It would be very advisable to have read Sinbad no Bouken for this story.
Going Cold
When the news comes, he goes cold.
He doesn't notice for a while. Sindria is hot, after all, and unlike some of his fellow generals he does make a habit of actually wearing a decent amount of clothing. But slowly, as the morning wears away inexorably into afternoon, he finds himself chilled in a way that the sun and his robes cannot combat.
He doesn't quite know what to do, or how to react, and that throws him in a way that not even the most unexpected attack ever has. There's not much he can do, in all honesty. What do you say in these situations?
Rurumu is dead.
Hinahoho is distraught, that much is obvious, but it's not something that can be redirected. There is no rage to be taken out against whichever Djinn Equip could handle it. There are only a few tears to be comforted, even temporarily. The huge man just seems... empty. Smaller, somehow, without his beloved. He folds in on himself, collapsing like burnt paper, and Ja'far can only stand and watch him.

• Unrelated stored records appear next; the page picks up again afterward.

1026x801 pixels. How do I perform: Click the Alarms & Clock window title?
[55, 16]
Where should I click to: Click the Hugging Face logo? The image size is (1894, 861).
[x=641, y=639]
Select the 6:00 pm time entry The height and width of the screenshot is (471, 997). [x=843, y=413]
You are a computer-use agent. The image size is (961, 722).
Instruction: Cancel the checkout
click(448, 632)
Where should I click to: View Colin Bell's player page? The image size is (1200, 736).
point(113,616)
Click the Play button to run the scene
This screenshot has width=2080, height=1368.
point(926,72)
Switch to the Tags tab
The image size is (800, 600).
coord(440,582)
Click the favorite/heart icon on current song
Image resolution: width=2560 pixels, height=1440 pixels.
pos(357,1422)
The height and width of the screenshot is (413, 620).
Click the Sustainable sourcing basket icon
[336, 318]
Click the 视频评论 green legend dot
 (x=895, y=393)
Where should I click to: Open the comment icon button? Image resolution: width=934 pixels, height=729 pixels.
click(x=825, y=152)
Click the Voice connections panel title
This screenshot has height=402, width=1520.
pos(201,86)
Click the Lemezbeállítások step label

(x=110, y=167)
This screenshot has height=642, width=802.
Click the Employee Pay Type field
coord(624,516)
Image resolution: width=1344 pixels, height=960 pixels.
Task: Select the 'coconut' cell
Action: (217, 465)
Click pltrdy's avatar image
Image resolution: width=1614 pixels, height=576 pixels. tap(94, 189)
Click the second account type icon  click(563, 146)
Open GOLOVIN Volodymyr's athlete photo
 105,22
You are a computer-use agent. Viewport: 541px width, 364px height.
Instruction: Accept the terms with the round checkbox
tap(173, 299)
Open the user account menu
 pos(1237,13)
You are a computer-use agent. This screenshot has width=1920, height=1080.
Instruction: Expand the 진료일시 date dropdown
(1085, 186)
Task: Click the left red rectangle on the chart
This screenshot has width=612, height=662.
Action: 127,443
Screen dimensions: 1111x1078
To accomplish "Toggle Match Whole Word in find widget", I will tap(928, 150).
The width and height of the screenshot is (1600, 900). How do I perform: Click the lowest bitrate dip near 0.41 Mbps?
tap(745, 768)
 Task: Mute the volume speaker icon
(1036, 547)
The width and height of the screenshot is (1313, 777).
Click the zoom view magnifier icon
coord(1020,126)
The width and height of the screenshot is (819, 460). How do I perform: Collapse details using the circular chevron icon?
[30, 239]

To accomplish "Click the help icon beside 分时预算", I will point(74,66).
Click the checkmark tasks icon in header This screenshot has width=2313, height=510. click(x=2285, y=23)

The walls of the palace lose their warmth too quickly now. Even the sequestered spots that Ja'far is so fond of, those places where sun and stone marry perfectly to create a little oasis of heat, are cold when he seeks them out. He places a hand against the golden stone and watches the tiny tremors run up and down his arm. Beneath pale skin, red life whispers you live, you live. His mind echoes back she does not, she is gone.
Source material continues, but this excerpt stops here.